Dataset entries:
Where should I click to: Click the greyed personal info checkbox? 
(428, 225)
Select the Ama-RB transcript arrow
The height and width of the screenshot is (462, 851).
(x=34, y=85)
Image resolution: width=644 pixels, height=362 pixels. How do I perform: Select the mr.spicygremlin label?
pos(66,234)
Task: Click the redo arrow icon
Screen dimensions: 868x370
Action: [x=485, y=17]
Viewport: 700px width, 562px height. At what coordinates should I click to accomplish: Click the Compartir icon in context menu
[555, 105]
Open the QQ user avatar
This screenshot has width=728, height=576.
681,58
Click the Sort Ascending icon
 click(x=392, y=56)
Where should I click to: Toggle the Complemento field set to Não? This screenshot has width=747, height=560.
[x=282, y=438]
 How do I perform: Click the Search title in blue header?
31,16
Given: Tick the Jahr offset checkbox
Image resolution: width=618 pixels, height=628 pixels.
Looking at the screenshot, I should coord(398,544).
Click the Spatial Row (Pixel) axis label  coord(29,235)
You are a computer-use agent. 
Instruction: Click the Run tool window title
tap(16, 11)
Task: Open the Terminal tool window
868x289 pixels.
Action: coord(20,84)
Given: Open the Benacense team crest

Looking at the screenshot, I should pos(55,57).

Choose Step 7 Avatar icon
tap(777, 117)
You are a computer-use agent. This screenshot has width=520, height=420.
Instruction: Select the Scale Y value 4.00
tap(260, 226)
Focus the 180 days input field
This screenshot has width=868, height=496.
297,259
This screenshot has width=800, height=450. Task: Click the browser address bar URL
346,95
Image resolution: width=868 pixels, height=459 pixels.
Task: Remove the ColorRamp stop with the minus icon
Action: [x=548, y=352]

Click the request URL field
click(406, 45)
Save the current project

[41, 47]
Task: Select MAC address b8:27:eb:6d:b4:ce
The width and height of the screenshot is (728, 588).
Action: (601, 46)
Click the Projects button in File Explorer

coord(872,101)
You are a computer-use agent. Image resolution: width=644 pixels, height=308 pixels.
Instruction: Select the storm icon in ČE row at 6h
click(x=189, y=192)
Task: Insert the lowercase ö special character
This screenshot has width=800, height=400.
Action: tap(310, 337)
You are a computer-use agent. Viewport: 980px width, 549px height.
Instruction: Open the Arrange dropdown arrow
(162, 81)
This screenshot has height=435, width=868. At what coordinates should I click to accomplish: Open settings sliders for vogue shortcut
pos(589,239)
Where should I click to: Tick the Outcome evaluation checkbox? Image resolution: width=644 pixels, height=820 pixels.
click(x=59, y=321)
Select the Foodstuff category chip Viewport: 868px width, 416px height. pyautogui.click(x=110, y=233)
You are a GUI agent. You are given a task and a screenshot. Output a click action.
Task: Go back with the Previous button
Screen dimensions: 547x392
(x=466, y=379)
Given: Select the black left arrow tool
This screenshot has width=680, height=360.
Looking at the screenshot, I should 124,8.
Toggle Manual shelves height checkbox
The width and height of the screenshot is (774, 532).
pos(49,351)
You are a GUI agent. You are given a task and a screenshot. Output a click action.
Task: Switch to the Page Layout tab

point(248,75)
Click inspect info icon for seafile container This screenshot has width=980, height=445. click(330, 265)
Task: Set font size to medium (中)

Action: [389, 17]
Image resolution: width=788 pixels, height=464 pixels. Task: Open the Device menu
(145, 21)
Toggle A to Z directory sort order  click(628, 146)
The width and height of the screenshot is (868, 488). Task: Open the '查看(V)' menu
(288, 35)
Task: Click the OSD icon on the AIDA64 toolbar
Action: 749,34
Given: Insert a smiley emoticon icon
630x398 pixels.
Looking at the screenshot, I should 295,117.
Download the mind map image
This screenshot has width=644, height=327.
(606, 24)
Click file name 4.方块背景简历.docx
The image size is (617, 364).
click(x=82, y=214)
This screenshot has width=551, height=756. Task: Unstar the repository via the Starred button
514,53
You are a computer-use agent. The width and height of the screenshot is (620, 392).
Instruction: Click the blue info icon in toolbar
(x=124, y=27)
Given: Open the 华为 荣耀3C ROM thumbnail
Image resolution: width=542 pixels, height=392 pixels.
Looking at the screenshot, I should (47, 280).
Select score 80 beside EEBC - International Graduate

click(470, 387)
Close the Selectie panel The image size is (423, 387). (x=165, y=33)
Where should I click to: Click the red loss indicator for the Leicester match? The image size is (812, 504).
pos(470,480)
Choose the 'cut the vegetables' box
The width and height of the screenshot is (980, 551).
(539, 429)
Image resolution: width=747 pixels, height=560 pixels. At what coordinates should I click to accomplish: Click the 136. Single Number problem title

▸ **EXERCISE INSTRUCTIONS**
Every entry should be restated word for word.

▸ **RESPONSE TO THE EXERCISE**
Where should I click to: Click the greyed personal info checkbox? 
(428, 225)
Select the Ama-RB transcript arrow
The height and width of the screenshot is (462, 851).
(x=34, y=85)
Image resolution: width=644 pixels, height=362 pixels. How do I perform: Select the mr.spicygremlin label?
pos(66,234)
Task: Click the redo arrow icon
Screen dimensions: 868x370
Action: [x=485, y=17]
Viewport: 700px width, 562px height. At what coordinates should I click to accomplish: Click the Compartir icon in context menu
[555, 105]
Open the QQ user avatar
This screenshot has width=728, height=576.
681,58
Click the Sort Ascending icon
 click(x=392, y=56)
Where should I click to: Toggle the Complemento field set to Não? This screenshot has width=747, height=560.
[x=282, y=438]
 How do I perform: Click the Search title in blue header?
31,16
Given: Tick the Jahr offset checkbox
Image resolution: width=618 pixels, height=628 pixels.
Looking at the screenshot, I should coord(398,544).
Click the Spatial Row (Pixel) axis label  coord(29,235)
You are a computer-use agent. 
Instruction: Click the Run tool window title
tap(16, 11)
Task: Open the Terminal tool window
868x289 pixels.
Action: coord(20,84)
Given: Open the Benacense team crest

Looking at the screenshot, I should pos(55,57).

Choose Step 7 Avatar icon
tap(777, 117)
You are a computer-use agent. This screenshot has width=520, height=420.
Instruction: Select the Scale Y value 4.00
tap(260, 226)
Focus the 180 days input field
This screenshot has width=868, height=496.
297,259
This screenshot has width=800, height=450. Task: Click the browser address bar URL
346,95
Image resolution: width=868 pixels, height=459 pixels.
Task: Remove the ColorRamp stop with the minus icon
Action: [x=548, y=352]

Click the request URL field
click(406, 45)
Save the current project

[41, 47]
Task: Select MAC address b8:27:eb:6d:b4:ce
The width and height of the screenshot is (728, 588).
Action: (601, 46)
Click the Projects button in File Explorer

coord(872,101)
You are a computer-use agent. Image resolution: width=644 pixels, height=308 pixels.
Instruction: Select the storm icon in ČE row at 6h
click(x=189, y=192)
Task: Insert the lowercase ö special character
This screenshot has width=800, height=400.
Action: tap(310, 337)
You are a computer-use agent. Viewport: 980px width, 549px height.
Instruction: Open the Arrange dropdown arrow
(162, 81)
This screenshot has height=435, width=868. At what coordinates should I click to accomplish: Open settings sliders for vogue shortcut
pos(589,239)
Where should I click to: Tick the Outcome evaluation checkbox? Image resolution: width=644 pixels, height=820 pixels.
click(x=59, y=321)
Select the Foodstuff category chip Viewport: 868px width, 416px height. pyautogui.click(x=110, y=233)
You are a GUI agent. You are given a task and a screenshot. Output a click action.
Task: Go back with the Previous button
Screen dimensions: 547x392
(x=466, y=379)
Given: Select the black left arrow tool
This screenshot has width=680, height=360.
Looking at the screenshot, I should 124,8.
Toggle Manual shelves height checkbox
The width and height of the screenshot is (774, 532).
pos(49,351)
You are a GUI agent. You are given a task and a screenshot. Output a click action.
Task: Switch to the Page Layout tab

point(248,75)
Click inspect info icon for seafile container This screenshot has width=980, height=445. click(330, 265)
Task: Set font size to medium (中)

Action: [389, 17]
Image resolution: width=788 pixels, height=464 pixels. Task: Open the Device menu
(145, 21)
Toggle A to Z directory sort order  click(628, 146)
The width and height of the screenshot is (868, 488). Task: Open the '查看(V)' menu
(288, 35)
Task: Click the OSD icon on the AIDA64 toolbar
Action: 749,34
Given: Insert a smiley emoticon icon
630x398 pixels.
Looking at the screenshot, I should 295,117.
Download the mind map image
This screenshot has width=644, height=327.
(606, 24)
Click file name 4.方块背景简历.docx
The image size is (617, 364).
click(x=82, y=214)
This screenshot has width=551, height=756. Task: Unstar the repository via the Starred button
514,53
You are a computer-use agent. The width and height of the screenshot is (620, 392).
Instruction: Click the blue info icon in toolbar
(x=124, y=27)
Given: Open the 华为 荣耀3C ROM thumbnail
Image resolution: width=542 pixels, height=392 pixels.
Looking at the screenshot, I should (47, 280).
Select score 80 beside EEBC - International Graduate

click(470, 387)
Close the Selectie panel The image size is (423, 387). (x=165, y=33)
Where should I click to: Click the red loss indicator for the Leicester match? The image size is (812, 504).
pos(470,480)
Choose the 'cut the vegetables' box
The width and height of the screenshot is (980, 551).
(539, 429)
Image resolution: width=747 pixels, height=560 pixels. At what coordinates should I click to accomplish: Click the 136. Single Number problem title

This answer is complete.